A new post on the Harvard Business Review blog site by Greg McKeown, entitled Why We Humblebrag About Being Busy, points out something that is endemic to most Americans and occurs at a high level among attorneys: we’re not only extremely busy, but we’re proud of it. In what the author calls the latest bubble, our “undisciplined pursuit of more,” (a phrase coined by author Jim Collins), we pursue the idea of “doing it all, having it all, achieving it all.” Unfortunately, all of this is achieved by pushing ourselves and harnessing all available technology to do more for the sake of more — and at the expense of our health and peace of mind.
Fortunately there is an alternative and a rising number of people are turning to the “disciplined pursuit of less, but better.” Dubbed the “Essentialists” by the author, this group focuses on getting the right things done instead of doing it all. They take weekends and vacations, knowing that they’ll come back to work refreshed and recharged. They sleep well. They take their teams offsite on a regular basis to ask important questions and brainstorm strategies. And they are particular about the opportunities they choose to pursue.
Read the following to learn more about what the author says it takes to become an Essentialist:
1. Schedule a personal quarterly offsite. Companies invest in quarterly offsite meetings because there is value in rising above day-to-day operations to ask more strategic questions. Similarly, if we want to avoid being tripped up by the trivial, we need to take time once a quarter to think about what is essential and what is nonessential. I have found it helpful to apply the “rule of three”: every three months you take three hours to identify the three things you want to accomplish over the next three months.

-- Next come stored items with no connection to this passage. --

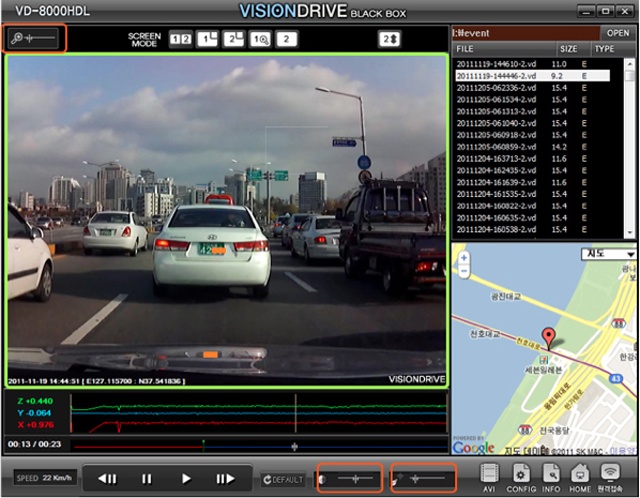Click the OPEN button for event folder
Image resolution: width=640 pixels, height=498 pixels.
[x=618, y=33]
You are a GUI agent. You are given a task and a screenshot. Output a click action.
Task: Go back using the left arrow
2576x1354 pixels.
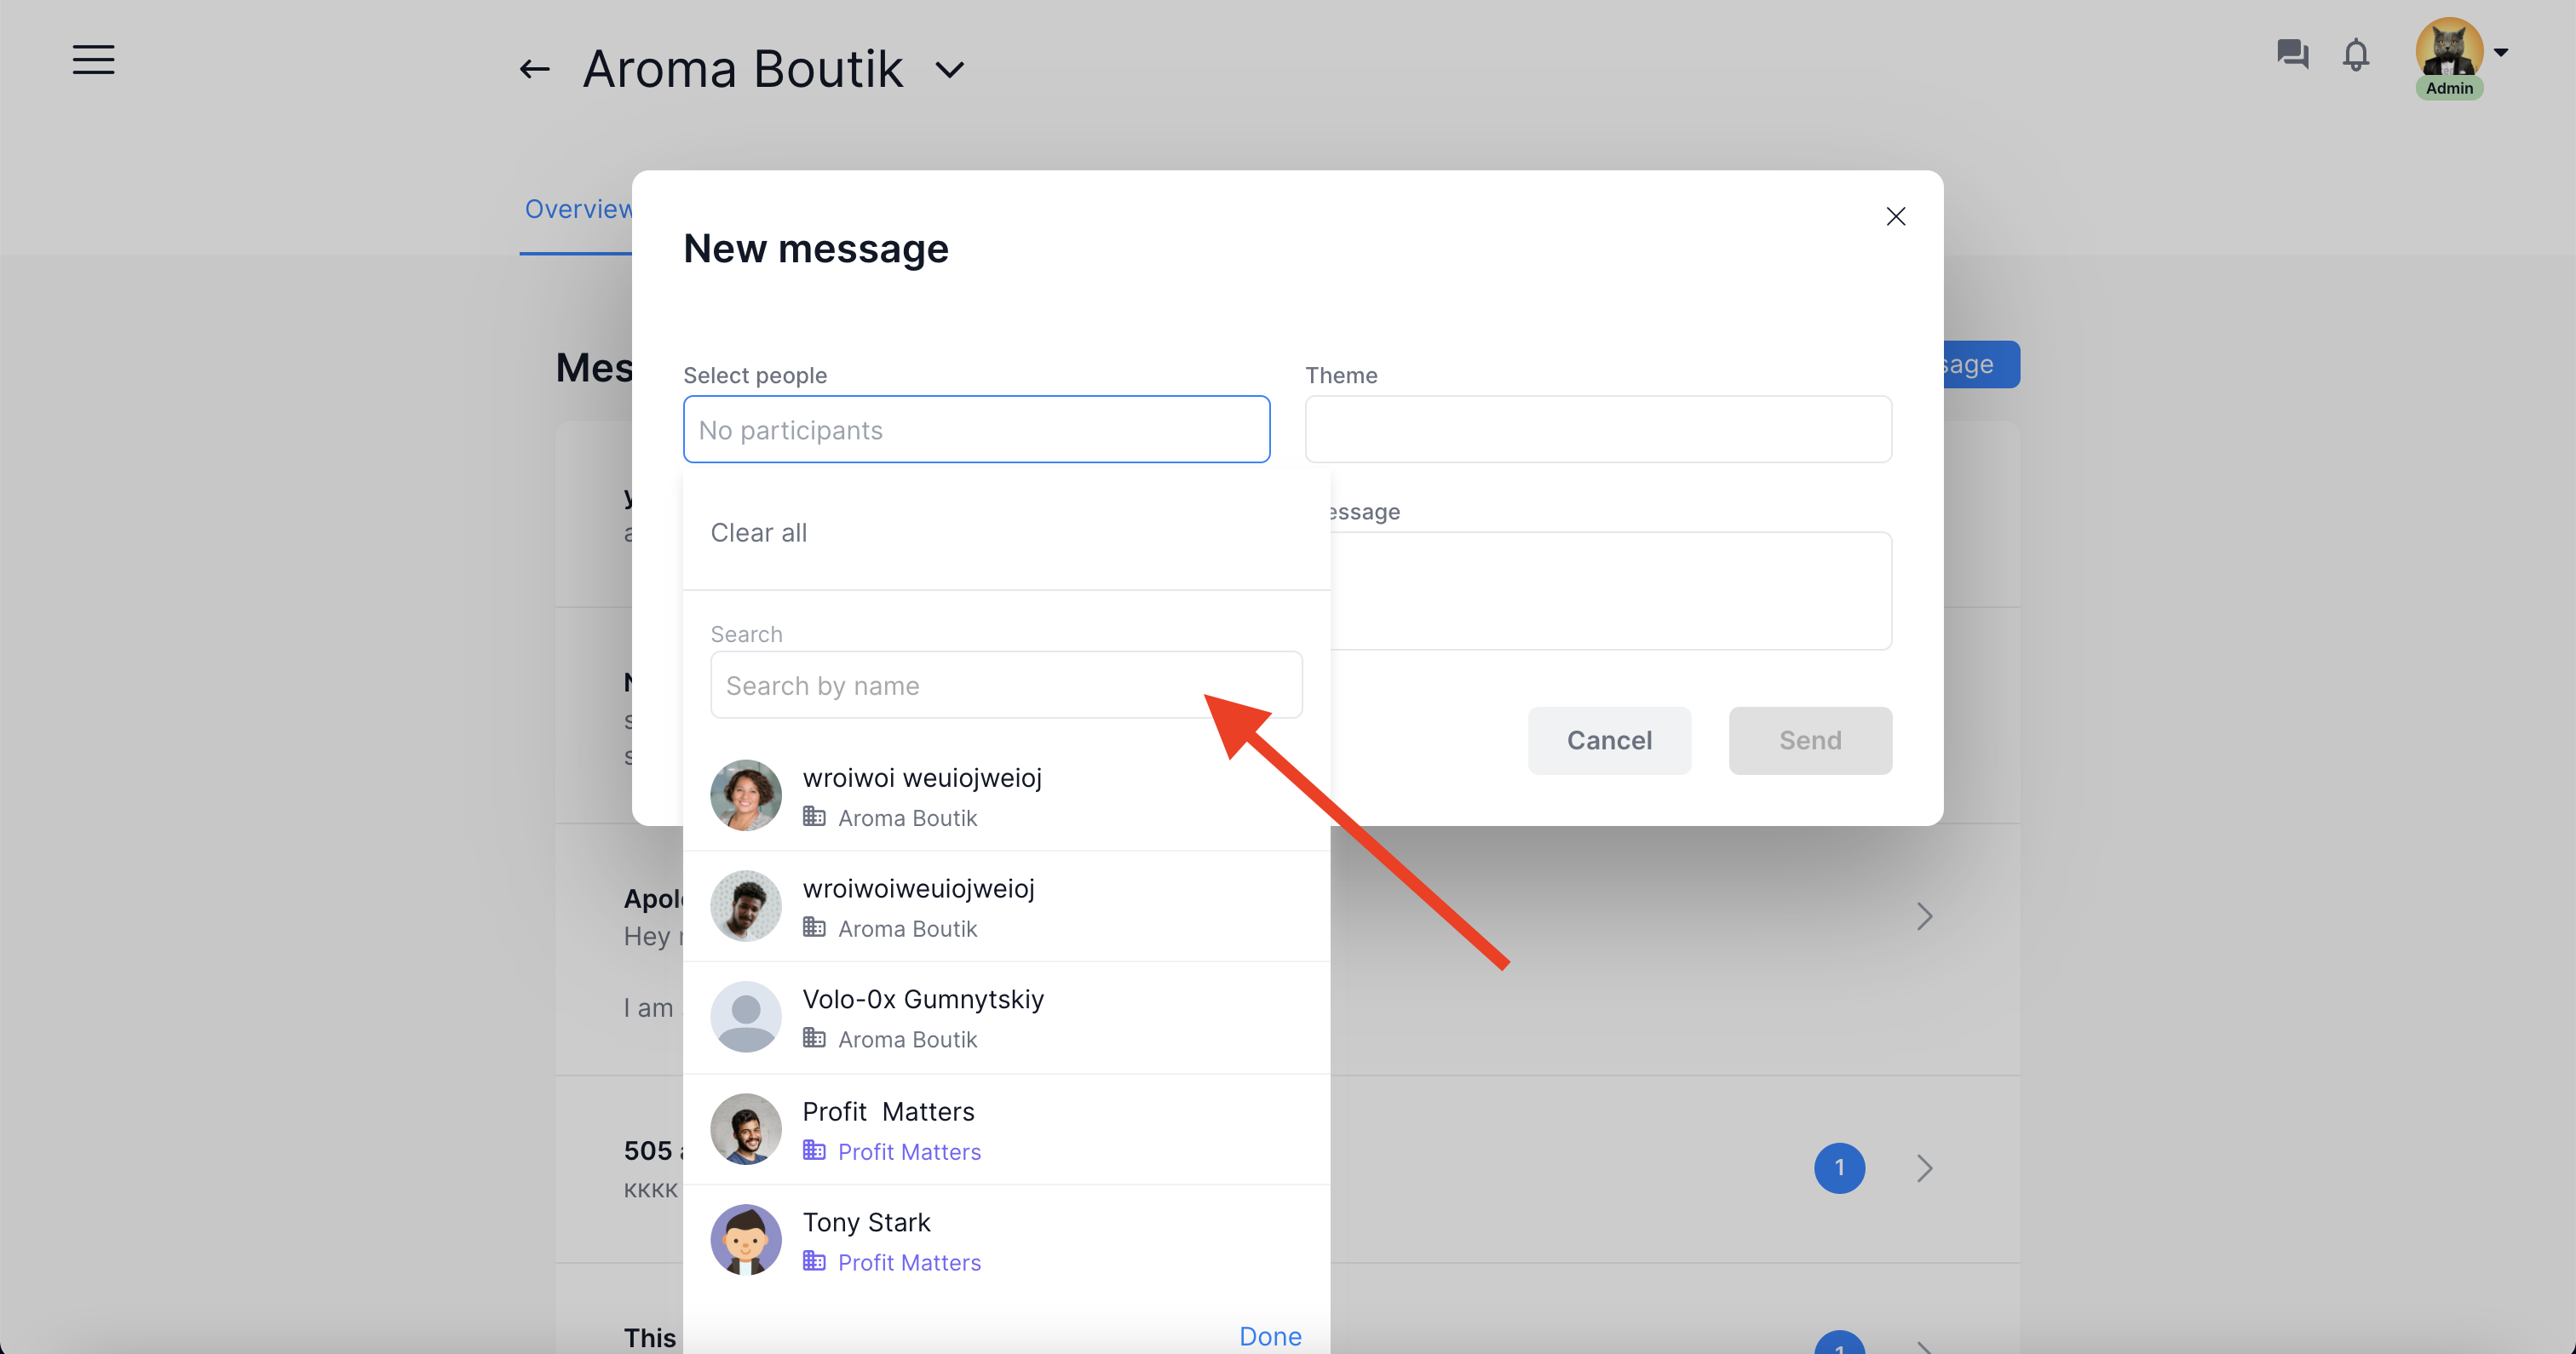point(534,69)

2. Rest well to excel. K. Anders Ericsson found in “The Role of Deliberate Practice in the Acquisition of Expert Performance” that a significant difference between good performers and excellent performers was the number of hours they spent practicing. The finding was popularized by Malcolm Gladwell as the “10,000 hour rule.” What few people realize is that the second most highly correlated factor distinguishing the good from the great is how much they sleep. As Ericsson pointed out, top performing violinists slept more than less accomplished violinists: averaging 8.6 hours of sleep every 24 hours.

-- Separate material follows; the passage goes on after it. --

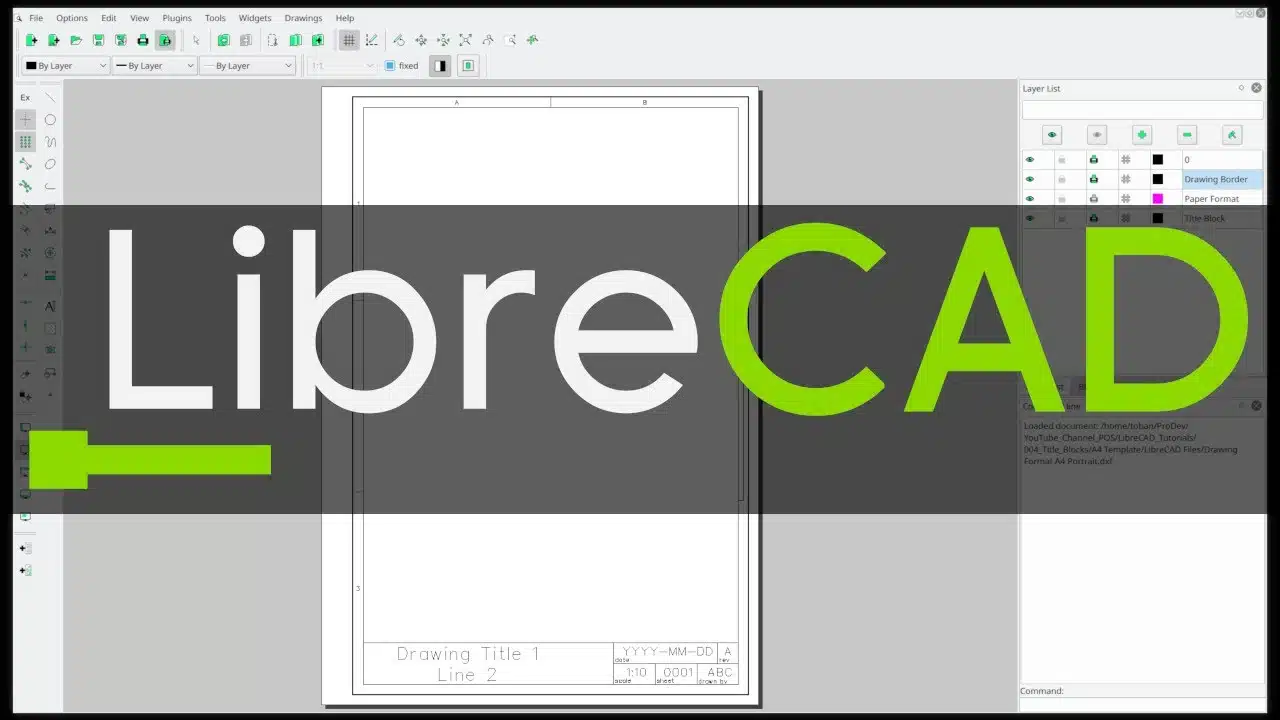The image size is (1280, 720).
Task: Create a new drawing with the New Document icon
Action: (30, 40)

3. Add expiration dates on new activities. Traditions have an important role in building relationships and memories. However, not every new activity has to become a tradition. The next time you have a successful event, enjoy it, make the memory, and move on.
4. Say no to a good opportunity every week. Just because we are invited to do something isn’t a good enough reason to do it. Feeling empowered by essentialism, one executive turned down the opportunity to serve on a board where she would have been expected to spend 10 hours a week for the next two to three years. She said she felt totally liberated when she turned it down. It’s counterintuitive to say no to good opportunities, but if we don’t do it then we won’t have the space to figure out what we really want to invest our time in.

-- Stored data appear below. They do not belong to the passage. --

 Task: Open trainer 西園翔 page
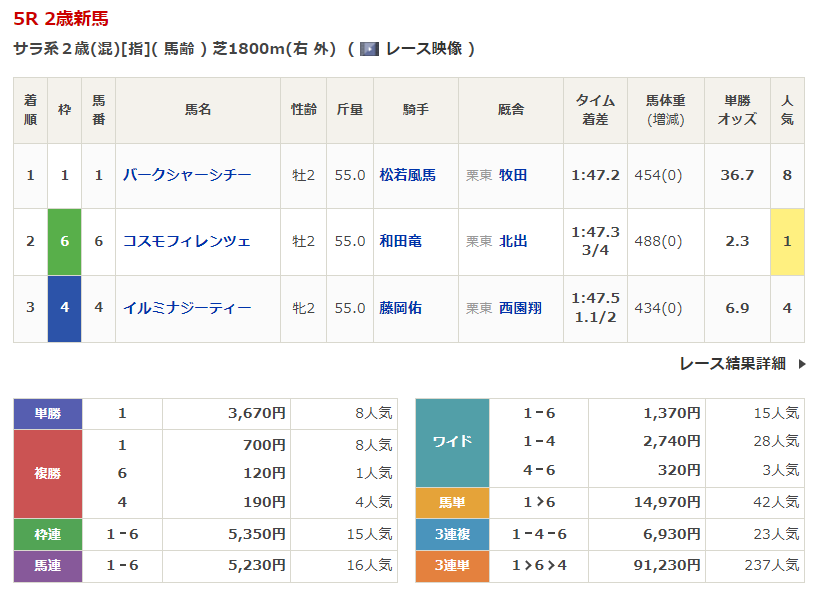tap(520, 308)

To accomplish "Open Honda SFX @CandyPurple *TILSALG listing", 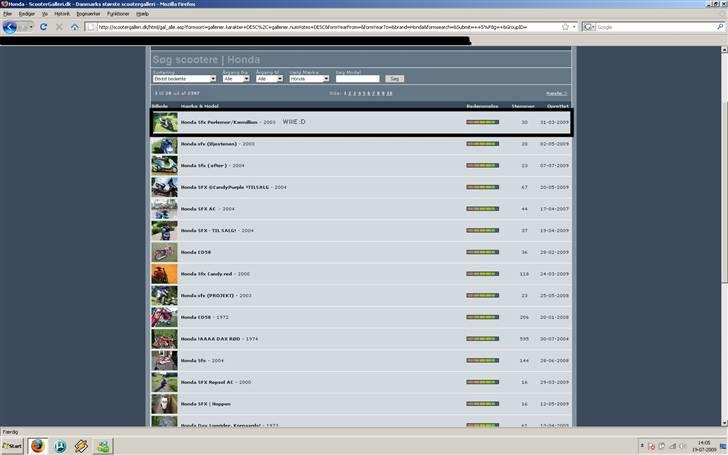I will pyautogui.click(x=233, y=187).
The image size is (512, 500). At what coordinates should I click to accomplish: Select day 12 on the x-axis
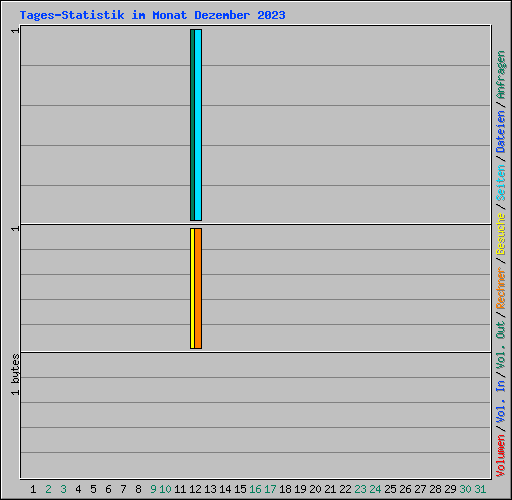195,489
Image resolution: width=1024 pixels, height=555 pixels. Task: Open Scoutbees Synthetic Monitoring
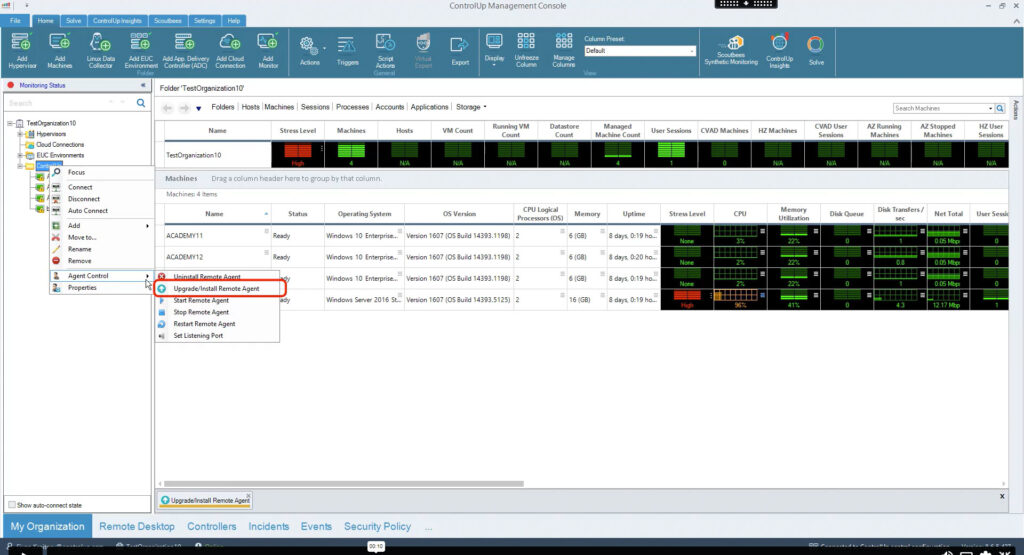(x=730, y=50)
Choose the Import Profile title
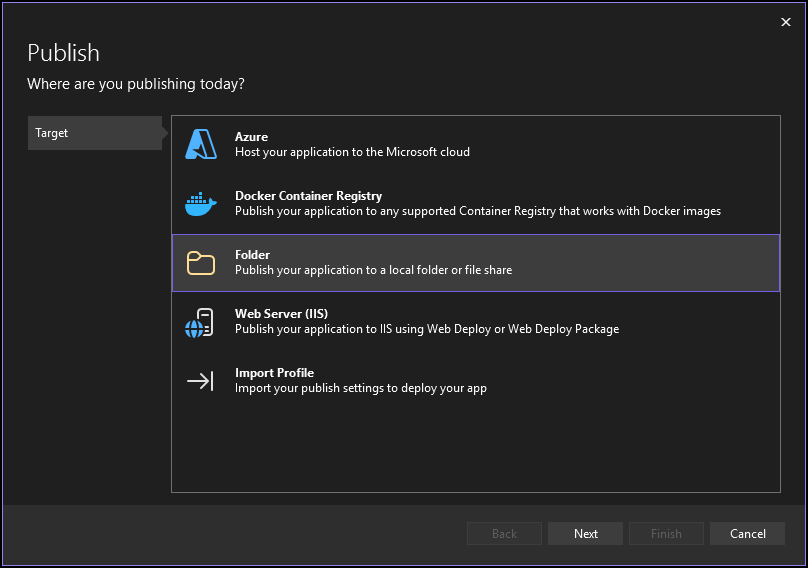Screen dimensions: 808x568 point(274,373)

A hundred years from now, when people look back at this period, they will marvel at the stupidity of it all: the stress, the motion sickness, and the self-neglect we put ourselves through.
So we have two choices. We can be among the last people caught up in the “more bubble” when it bursts, or we can see the madness for what it is and join the growing community of Essentialists and get more of what matters in our one precious life.